Python : File Simple (Asynchrone)

# queue.py
import time
import threading
from dataclasses import dataclass
from typing import Callable, Dict, Any
import uuid

@dataclass
class Message:
    id: str
    data: Any
    timestamp: float

class MessageQueue:
    def __init__(self):
        self.messages = []
        self.handlers: Dict[str, Callable[[Message], None]] = {}
        self.lock = threading.Lock()

    def publish(self, topic: str, data: Any) -> str:
        message = Message(
            id=f"{int(time.time()*1000)}-{uuid.uuid4().hex[:8]}",
            data=data,
            timestamp=time.time()
        )

        with self.lock:
            self.messages.append(message)

        print(f"Published to {topic}: {message.id}")

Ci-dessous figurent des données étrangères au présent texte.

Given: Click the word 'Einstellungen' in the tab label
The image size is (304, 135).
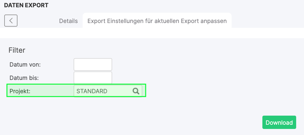Looking at the screenshot, I should click(x=124, y=21).
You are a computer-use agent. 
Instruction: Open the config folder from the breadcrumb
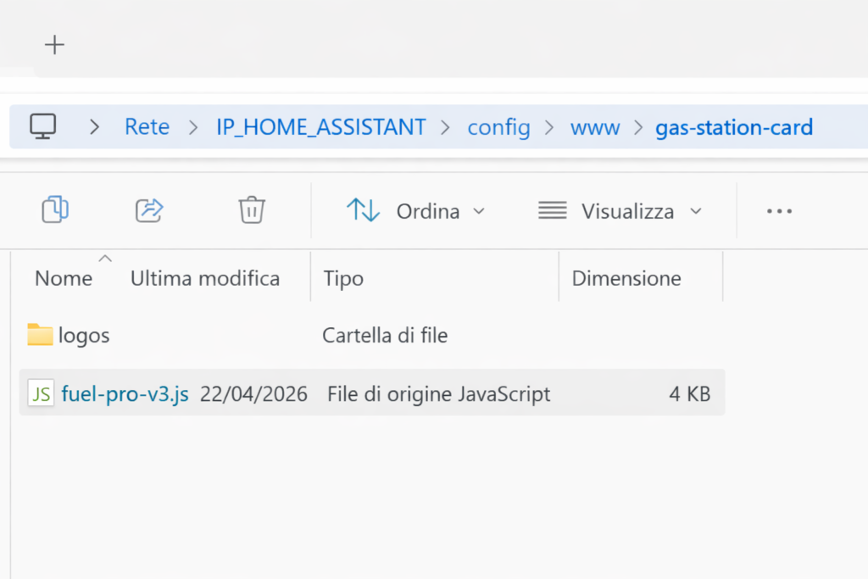pyautogui.click(x=498, y=127)
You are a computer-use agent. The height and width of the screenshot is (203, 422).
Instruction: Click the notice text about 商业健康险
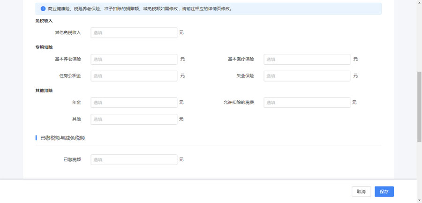click(140, 9)
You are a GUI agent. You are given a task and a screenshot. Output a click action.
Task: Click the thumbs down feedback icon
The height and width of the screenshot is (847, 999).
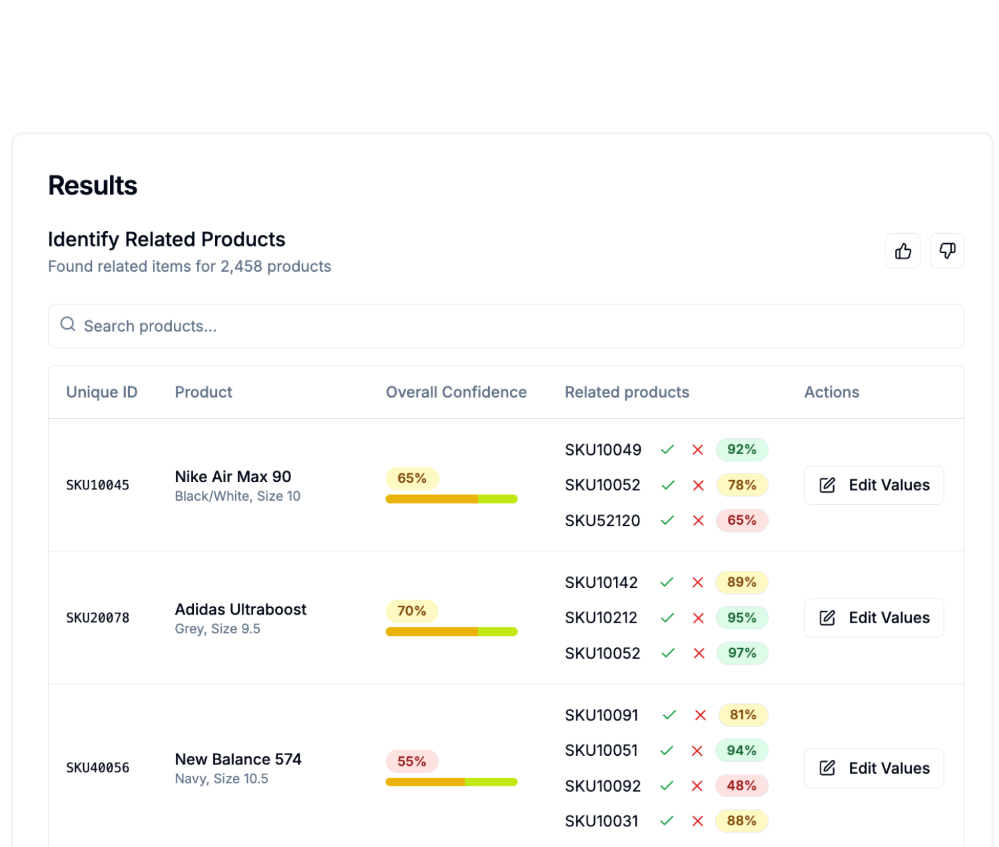[946, 251]
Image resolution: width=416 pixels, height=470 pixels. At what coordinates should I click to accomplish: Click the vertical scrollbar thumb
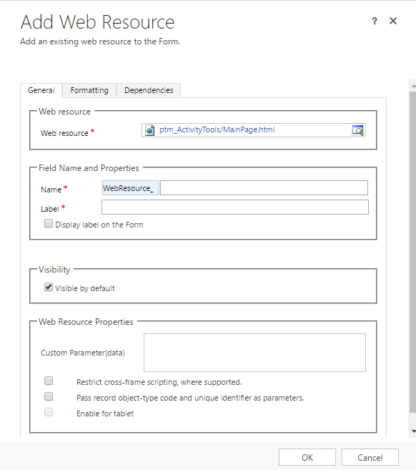click(412, 252)
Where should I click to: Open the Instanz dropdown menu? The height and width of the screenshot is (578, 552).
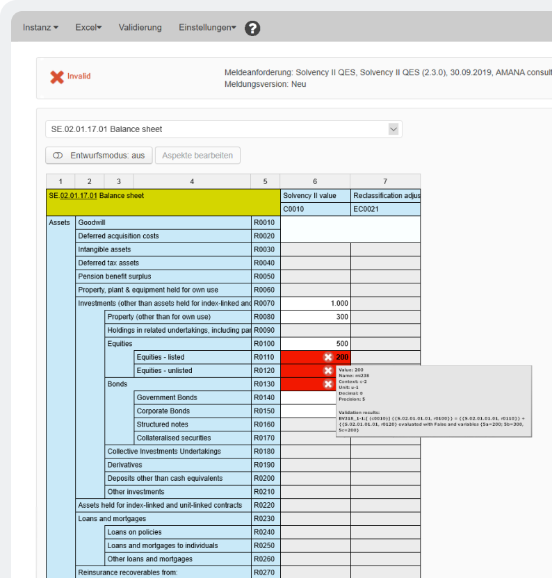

        # Fire and forget - ne pas attendre le traitement
        threading.Thread(
            target=self._process,
            args=(topic, message),
            daemon=True
        ).start()

        return message.id

    def subscribe(self, topic: str, handler: Callable[[Message], None]):
        self.handlers[topic] = handler

    def _process(self, topic: str, message: Message):
        handler = self.handlers.get(topic)
        if handler:
            # Traiter de manière asynchrone - l'appelant n'attend pas
            handler(message)

# Usage
queue = MessageQueue()

def handle_task(msg: Message):
    print(f"Processing task {msg.id}: {msg.data}")
    # Simuler un travail asynchrone
    time.sleep(1)
    print(f"Task {msg.id} complete")

queue.subscribe('tasks', handle_task)

# Publish retourne immédiatement - n'attend pas le traitement
task_id = queue.publish('tasks', {'type': 'email', 'to': 'user@example.com'})
print(f"Task {task_id} queued (not yet processed)")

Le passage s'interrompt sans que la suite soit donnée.